さらに、セキュリティ・プライバシー・正確性のリスクに対しては、ゼロトラストやアクセス制御、多拠点コーパスによる「Multiple Brains」型の情報管理が有効であるとし、AIリテラシーとコンテンツマネジメントを前提に、小さなパイロットから全社展開へとつなげていくことが提言されました。

参加者との質疑応答では、カンボジア金融庁代表団より、金融行政においてはフィンテック分野でのAI活用を最重要テーマとしていることが共有されました。

また、具体的な人事業務への活用方法に関する質問が相次ぎ、特に汎用的な生成AIと、自社ナレッジと連携するRAG(検索拡張生成)型AIをどのように使い分けるべきかについて、参加者から踏み込んだ質問が寄せられました。
本基調講演では、急速に進化する生成AIを「流行」で終わらせず、人事の現場でどう「実行」に落とし込むかという実践的な視点が提示されました。

パネルディスカッション #2「DE&Iの真実:世界各国の今とこれから」(16:00~16:30)
o フィリピン参加団代表 ギルバート・カマスラ 氏
o マレーシア代表団代表 チン・ウェイホン 氏
o 参議院議員 石井 苗子 氏
o モデレーター:
一般社団法人 人事資格認定機構(HRAI) 主任講師 ジャパン・インターカルチュラル・コンサルティング
マネージング・プリンシパル ロッシェル・カップ 氏

日本・フィリピン・マレーシアそれぞれの文化的・政治的・経済的背景のもとで、DE&Iがどのように進化しているかが議論されました。参議院議員 石井苗子氏からは、自民党総裁選への女性候補擁立という歴史的出来事が、日本における女性リーダーシップとDE&I議論に与える影響について示唆が共有されました。
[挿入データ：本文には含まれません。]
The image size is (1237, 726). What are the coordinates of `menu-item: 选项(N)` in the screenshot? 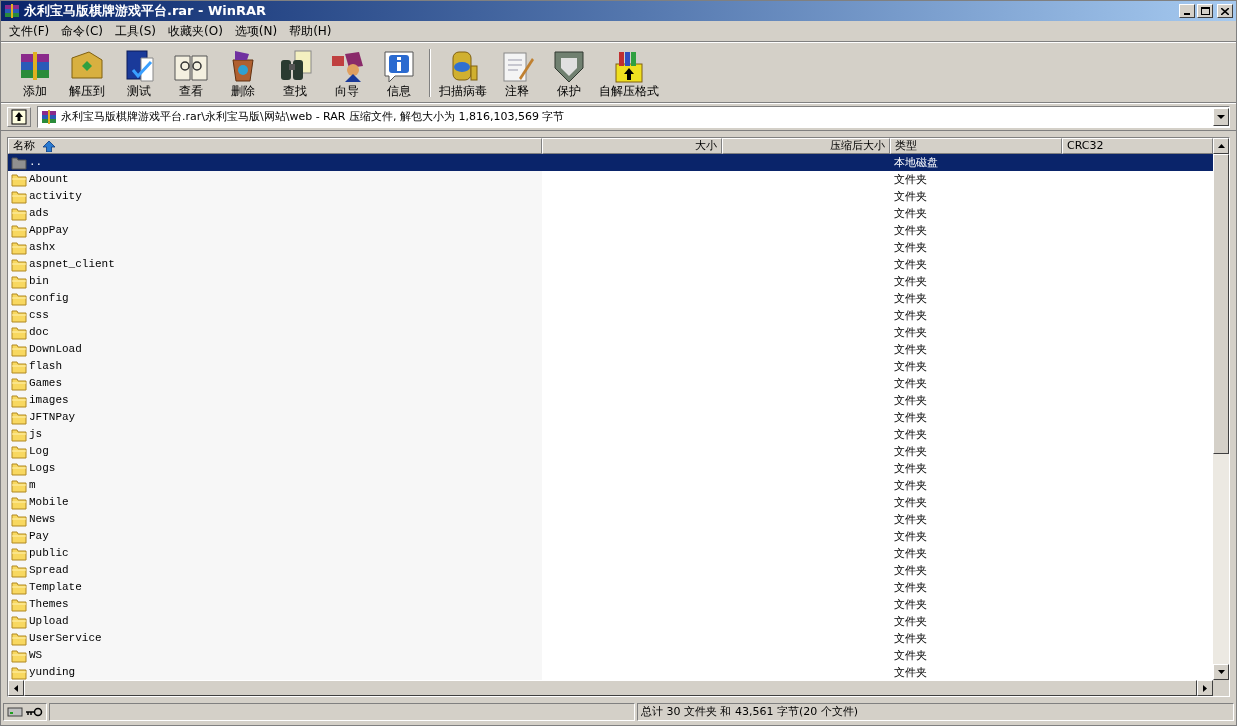 It's located at (256, 31).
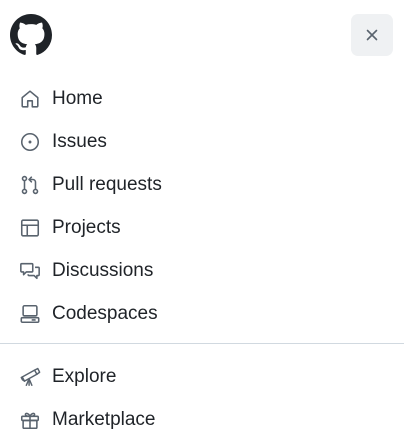 The width and height of the screenshot is (404, 448). I want to click on nav-item-discussions: Discussions, so click(202, 270).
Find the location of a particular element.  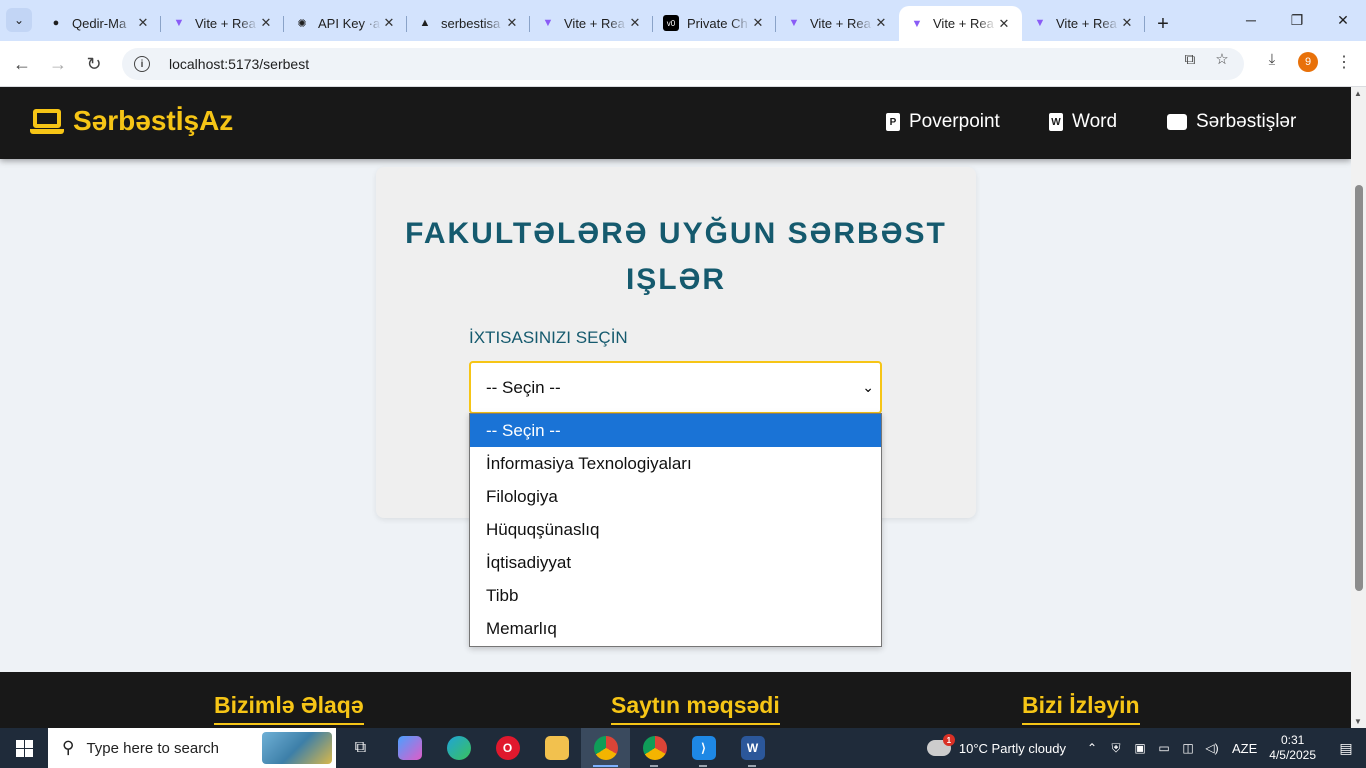

restore-button: ❐ is located at coordinates (1297, 20).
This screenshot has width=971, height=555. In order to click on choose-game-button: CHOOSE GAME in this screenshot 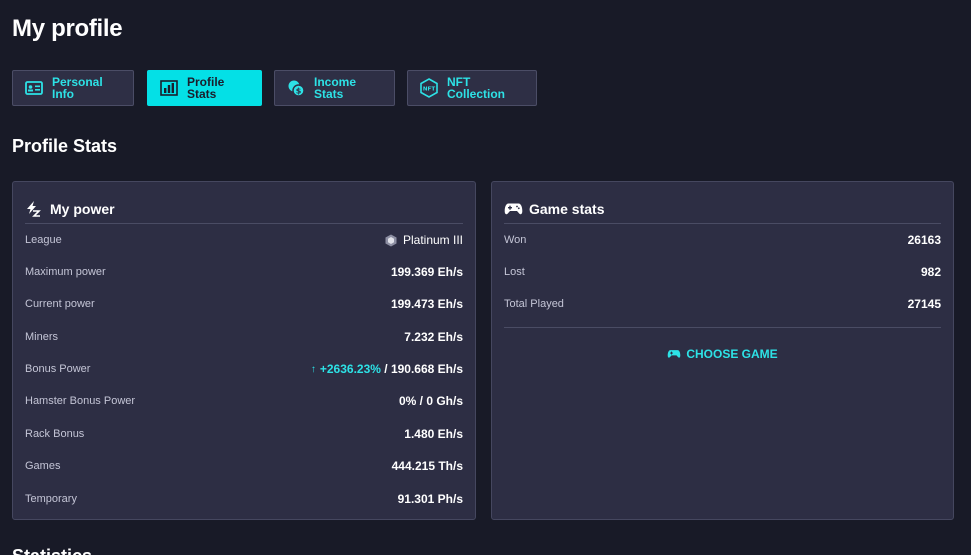, I will do `click(722, 354)`.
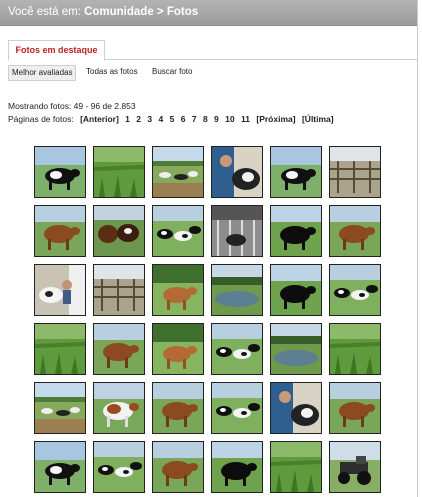  I want to click on breadcrumb: Você está em: Comunidade > Fotos, so click(103, 12).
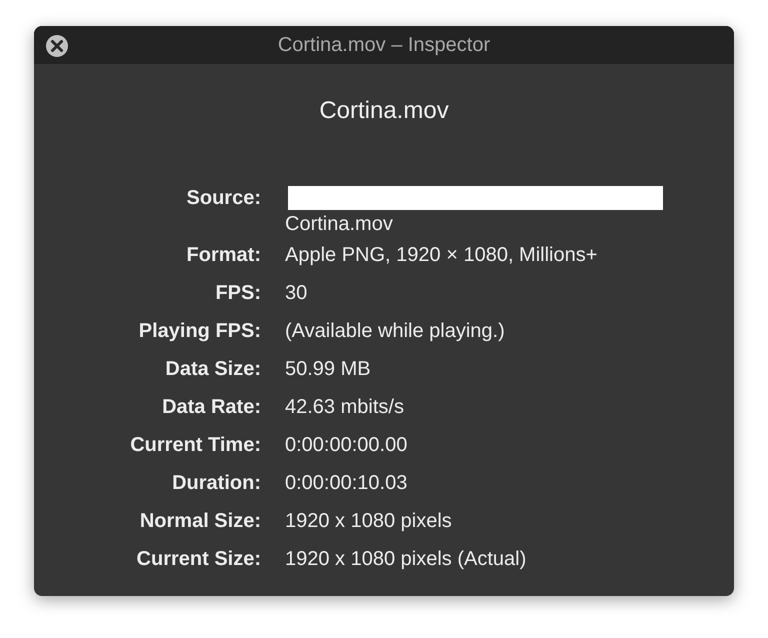 This screenshot has height=638, width=768. I want to click on window-title: Cortina.mov – Inspector, so click(384, 46).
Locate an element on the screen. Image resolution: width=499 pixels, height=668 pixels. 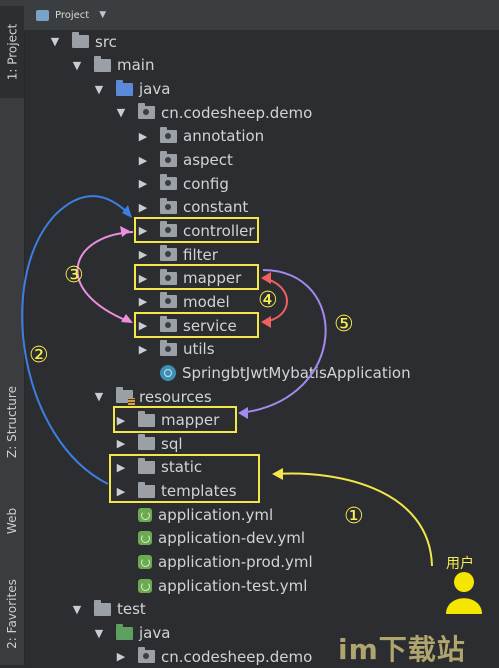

フィリピン代表 ギルバート・カマスラ氏からは歴史的に女性リーダーや多様な価値観を受け入れてきた一方で、宗教・家族観などの伝統的価値観が根強く、LGBTQ+やマイノリティ人財のインクルージョン、障がい者雇用などの面で、制度と現場運用のギャップが依然として課題となっていることが共有されました。